PROBLEM —
Work through the data below line by line and say how many lines hold "computer"; give only the number.

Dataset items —

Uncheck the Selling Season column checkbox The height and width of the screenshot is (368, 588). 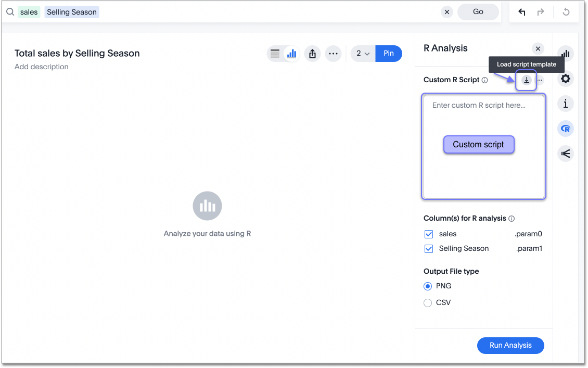[428, 248]
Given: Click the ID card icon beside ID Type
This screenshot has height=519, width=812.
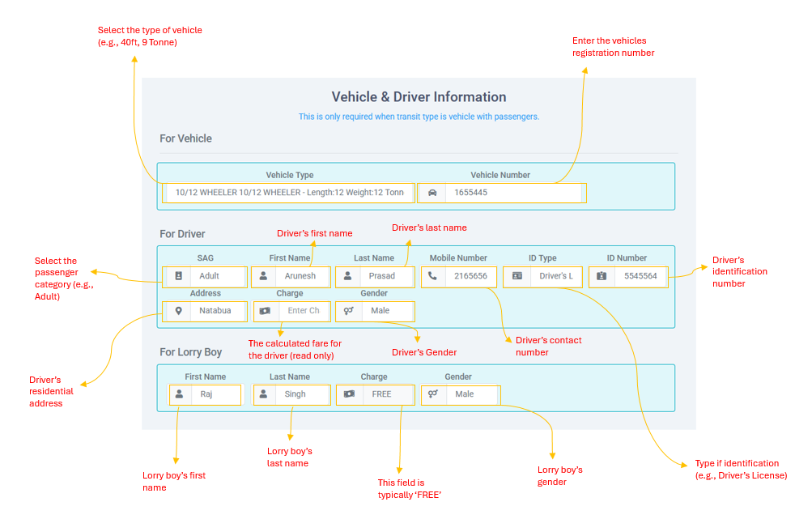Looking at the screenshot, I should coord(517,276).
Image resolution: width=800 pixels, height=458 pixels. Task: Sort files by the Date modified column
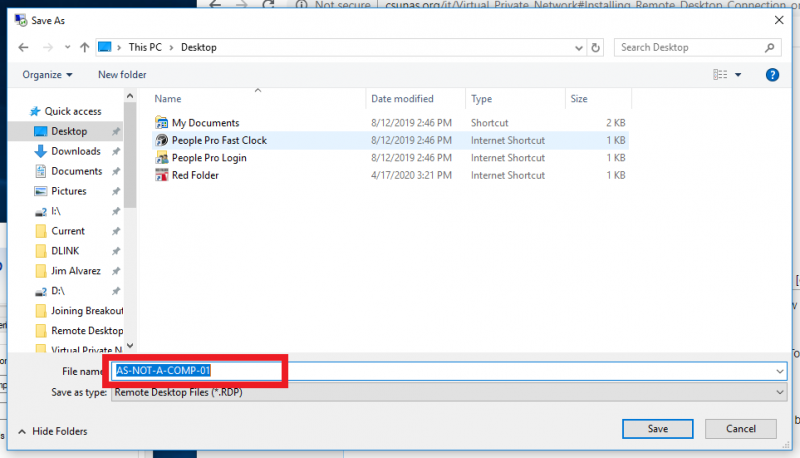tap(401, 99)
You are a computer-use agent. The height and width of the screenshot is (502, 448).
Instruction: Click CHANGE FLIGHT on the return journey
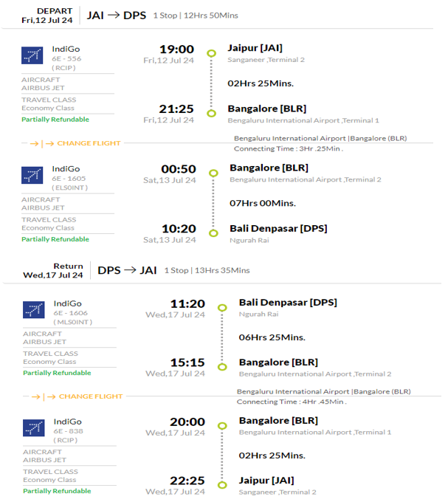click(x=91, y=396)
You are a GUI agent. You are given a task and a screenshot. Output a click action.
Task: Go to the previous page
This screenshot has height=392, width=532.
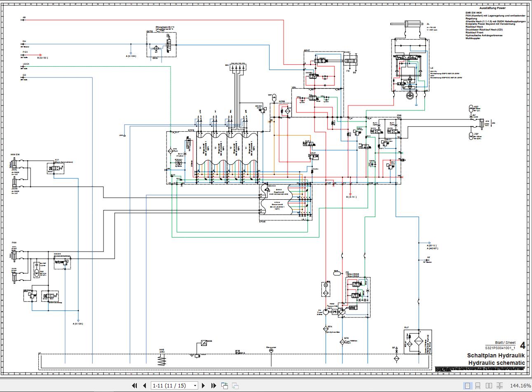click(x=145, y=385)
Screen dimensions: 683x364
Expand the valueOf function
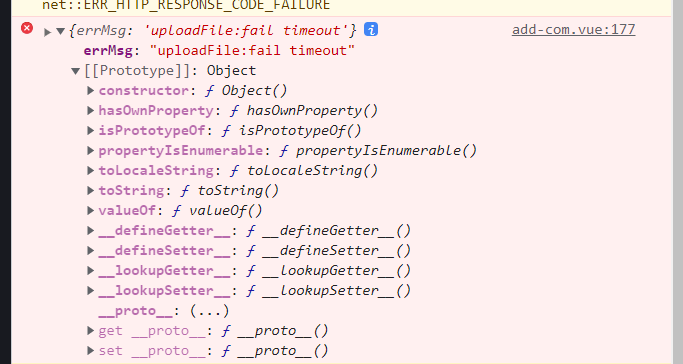90,210
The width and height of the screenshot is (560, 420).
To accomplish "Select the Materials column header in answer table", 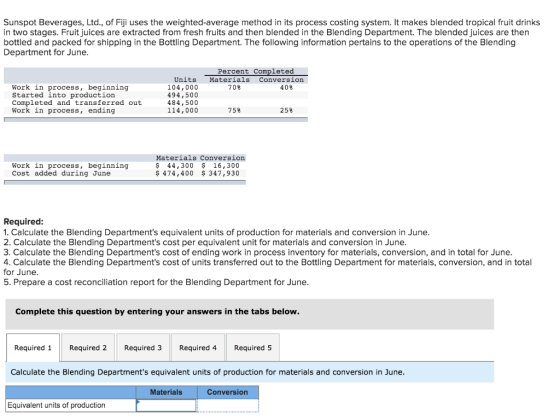I will [x=166, y=392].
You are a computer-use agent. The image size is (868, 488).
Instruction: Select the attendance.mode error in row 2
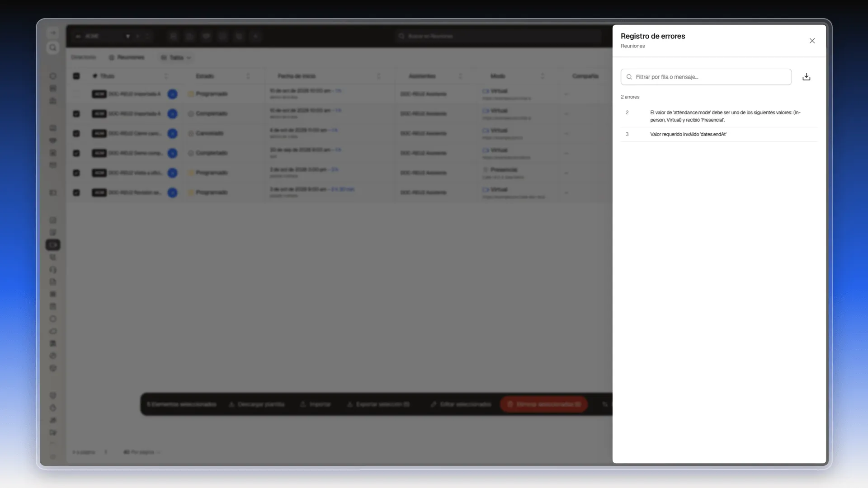pyautogui.click(x=719, y=116)
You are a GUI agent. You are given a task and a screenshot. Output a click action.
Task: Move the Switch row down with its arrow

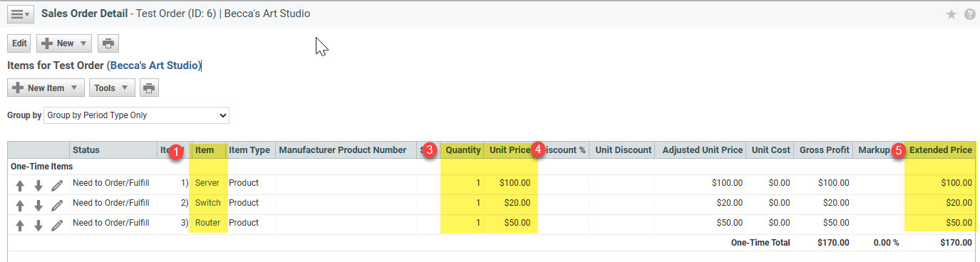(38, 206)
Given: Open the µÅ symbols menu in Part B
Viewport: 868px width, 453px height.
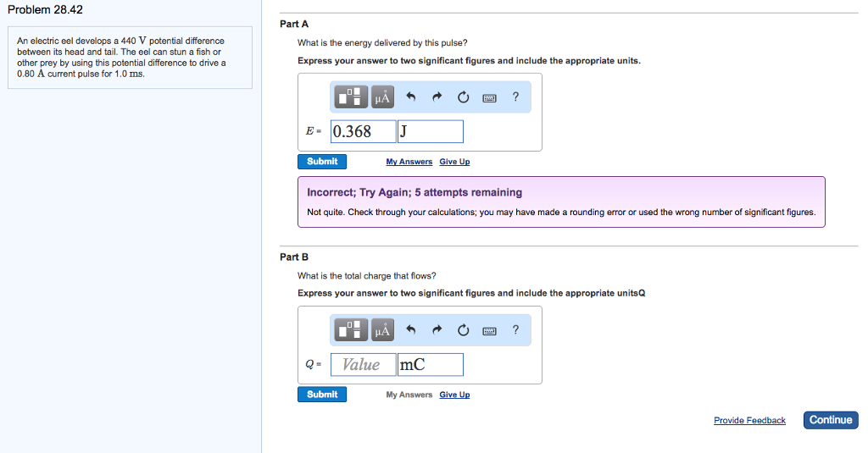Looking at the screenshot, I should point(382,330).
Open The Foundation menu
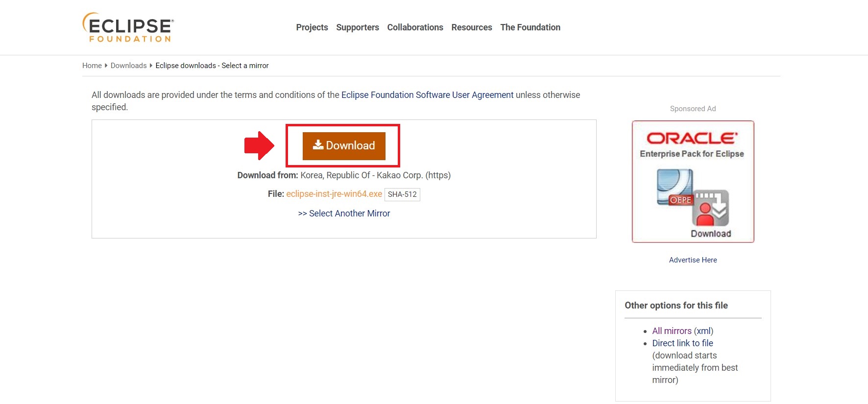 pyautogui.click(x=530, y=27)
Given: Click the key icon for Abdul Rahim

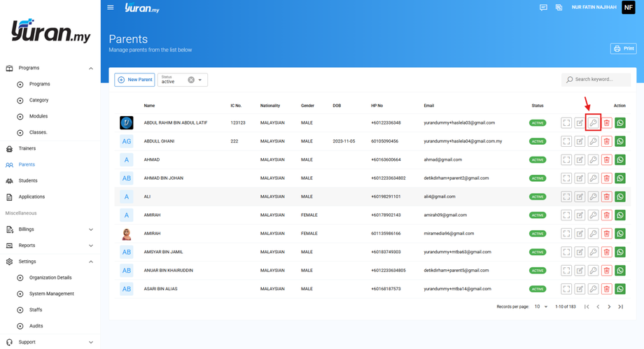Looking at the screenshot, I should (x=593, y=123).

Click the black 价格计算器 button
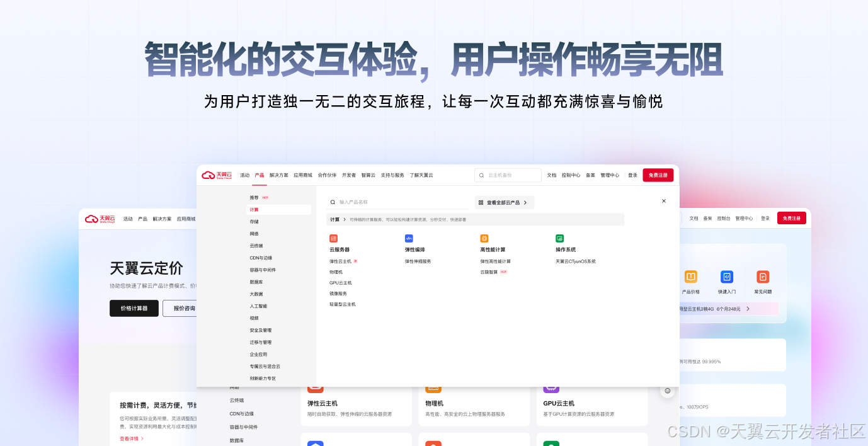click(134, 308)
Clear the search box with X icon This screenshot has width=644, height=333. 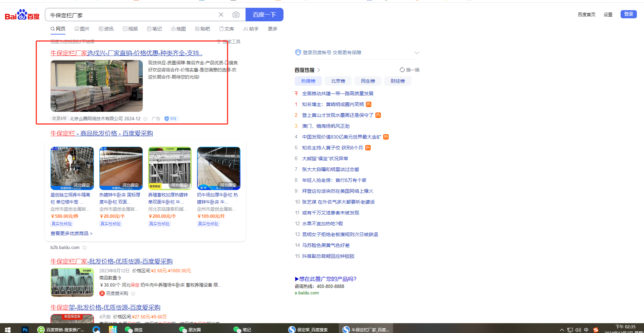click(221, 15)
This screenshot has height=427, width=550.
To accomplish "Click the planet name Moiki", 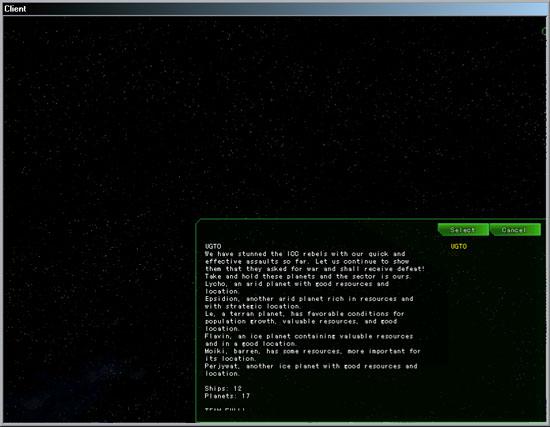I will tap(215, 351).

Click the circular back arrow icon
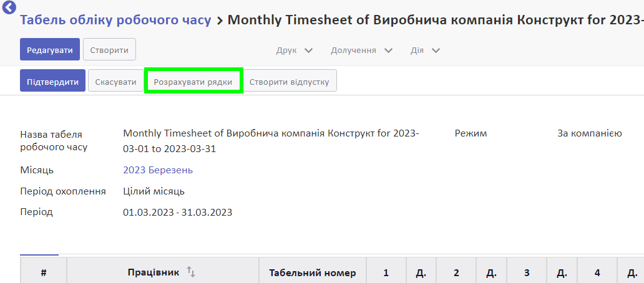tap(9, 7)
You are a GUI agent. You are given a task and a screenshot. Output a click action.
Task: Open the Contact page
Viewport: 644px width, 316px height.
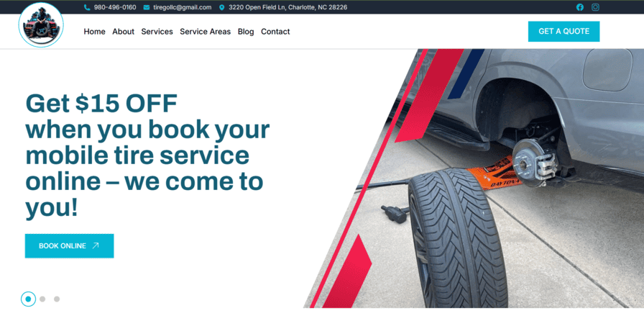point(275,32)
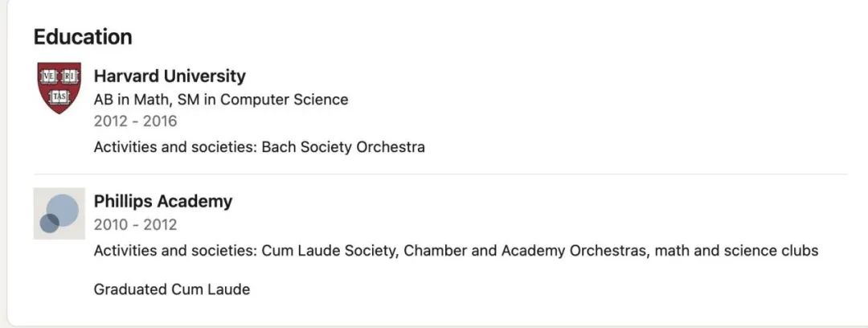Image resolution: width=868 pixels, height=328 pixels.
Task: Click the Harvard crimson shield logo
Action: tap(59, 88)
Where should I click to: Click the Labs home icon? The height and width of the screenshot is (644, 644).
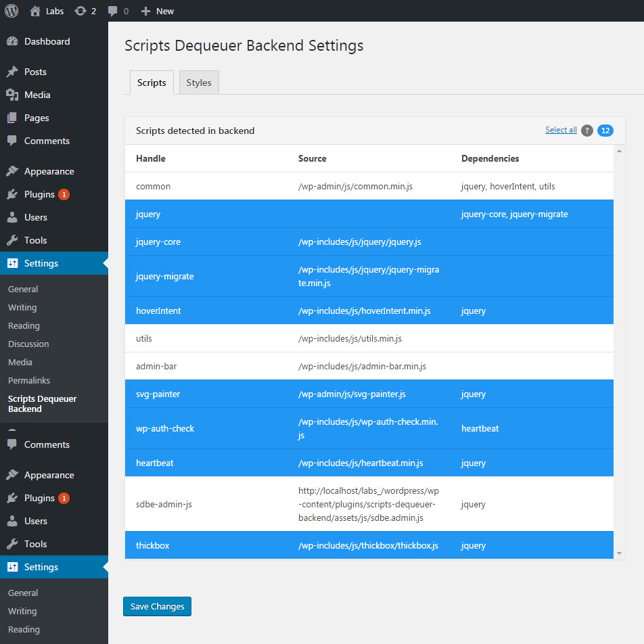coord(35,11)
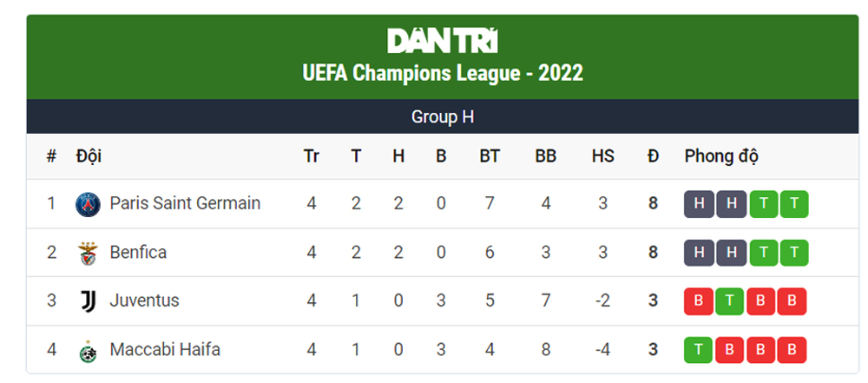Click the UEFA Champions League - 2022 title
Screen dimensions: 868x383
pos(443,73)
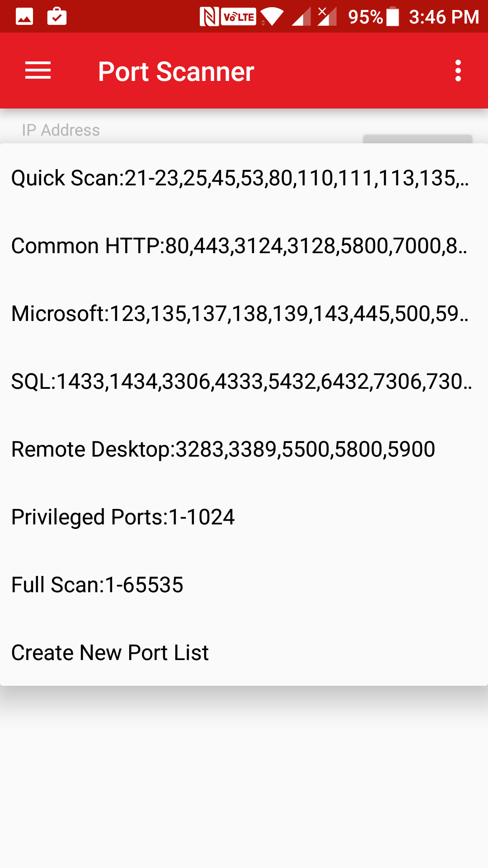This screenshot has width=488, height=868.
Task: Tap the Port Scanner title text
Action: click(176, 71)
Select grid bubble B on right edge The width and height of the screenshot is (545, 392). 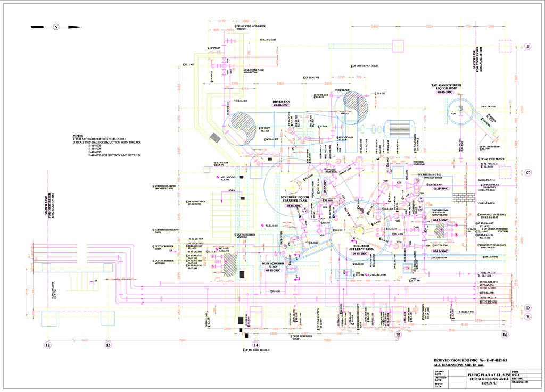tap(527, 46)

OUTPUT OF THE TASK —
2